We can talk about that kind of social epistemology some day and somewhere else, but my point is that having cruelty as the basis of a religion inevitably sets the ground rules for everything that follows. We serve a God of cruelty who is only reluctantly kept from smashing us to the ground as worms because the Beloved Son (!) was there to stand in place much as a battered wife protects her children from an abusive husband who is just *waiting* for another chance at a smackdown. That kind of God is waiting for us to step out of line by a millimeter so that God's wrath can "finally" be set free to destroy us as unwanted and unloved. Salvation is entirely conditional upon our good behavior, and even the fact of Jesus' death is only barely enough to deflect God's wrath but we can step out line and see a taste of what Jesus faces from this God of wrath.

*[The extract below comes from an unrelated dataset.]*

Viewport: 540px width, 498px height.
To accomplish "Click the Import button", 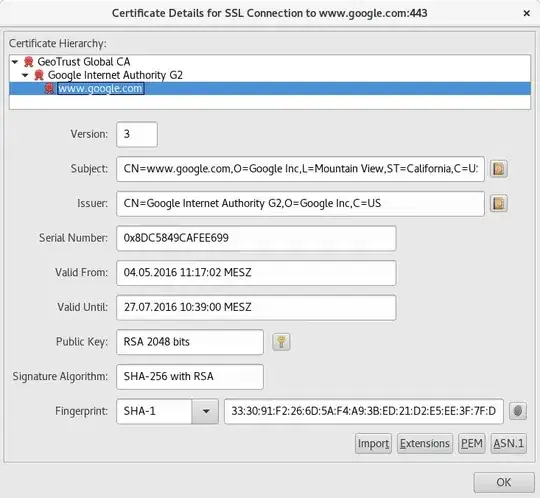I will [x=373, y=444].
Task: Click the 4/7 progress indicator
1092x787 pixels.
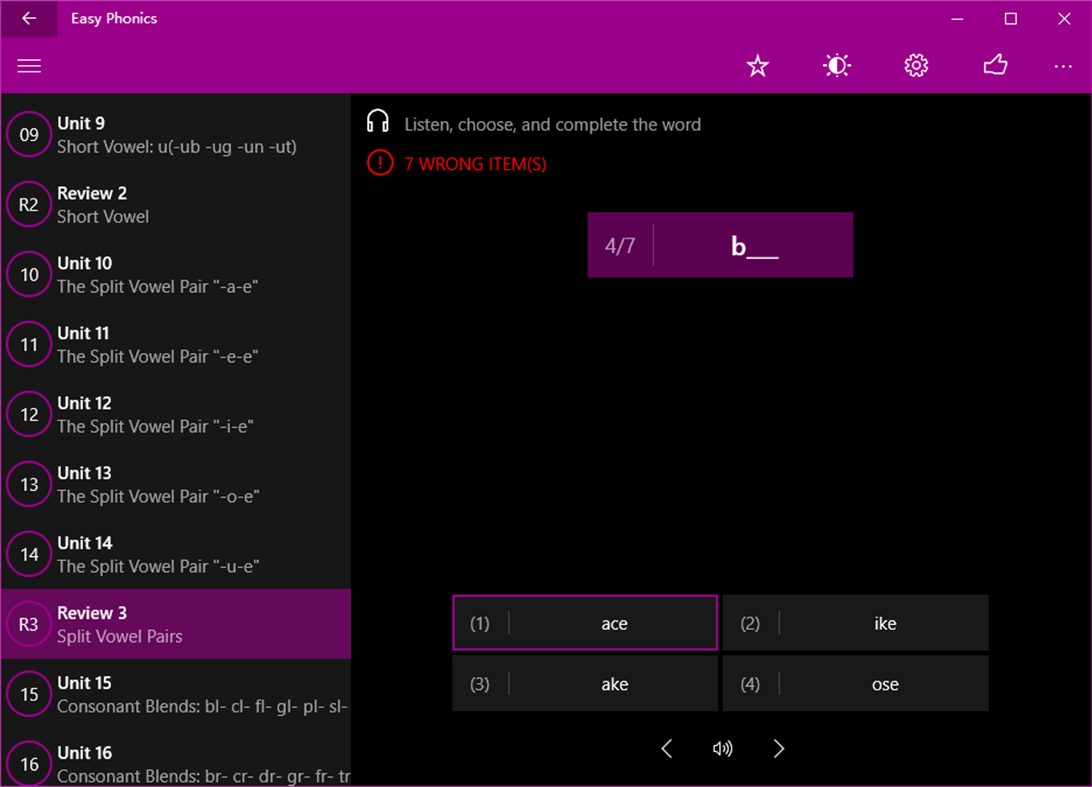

Who we are then told "loves" us.
Not going to say that every family on earth would not have abuse if they didn't believe in such a God, but it sure seems like having such a religious belief would tend to give abusers an incentive to act like God in righteous fury. And those of us who grew up in such a family can understand a God like that, a parent like that, one who is just waiting for the right moment to let fly the fists when the protector isn't around to serve as a shield with their body against the physical, emotional, and mental abuse.
So yeah, it does matter what we think about ourselves and our God, and what we think about how God loves us and what that love means.
It's hard for me to understand a God who says I am fully loved while simultaneously keeping in the back of my head "but given a chance, God would go right back to abuse, and only the Beloved Son (!), eternally watching out for a recurrence of that abuse, will save us from that abuse—as long as we stay on point.
I have a hard time with the idea that the ideal parent is one who is consumed with wrath and fury *and* who also wants to embrace me with those same arms that would be loosened against me if I were not protected by another.
Such a belief, such a religion would make me feel disconnected, unsure, unwanted, unloved, no matter the words and even no matter the actions.
A belief in a God who originates from love and love only is a far different God than the one under which I was taught to obey "in fear and trembling." Such a God who delights in love and who abandons wrath is a God *worth* knowing, loving, and serving *with a whole heart liberated by love*.
It's a turning point, to know such a God.
I'm grateful to the people who have been saying this for years even while I wasn't listening. At some point in time, God is good and will break through to free us from those false beliefs that twist our minds and push our behaviors.
I'm grateful to you for the reminder, and for the realization again that God is good, all the time. To know that is to know peace in times of trouble.
You are a gift, Trey, and your heart and transparency and trust are a gift. I appreciate that you are here to be speaking and thinking and acting in ways to show what happens when we let go of the God of abuse and turn to the God of eternal, undying (!), consistent, faithful love to those of us who stray and seek to come home.
Until recently I didn't even know that I was raised to believe in "penal substitutionary atonement" (learned that from Kyle Howard) but MAN is it a deep root to dig out! Everything down to God's character and my identity got tied to it. I'm grateful for your preaching in protest; it is very much needed!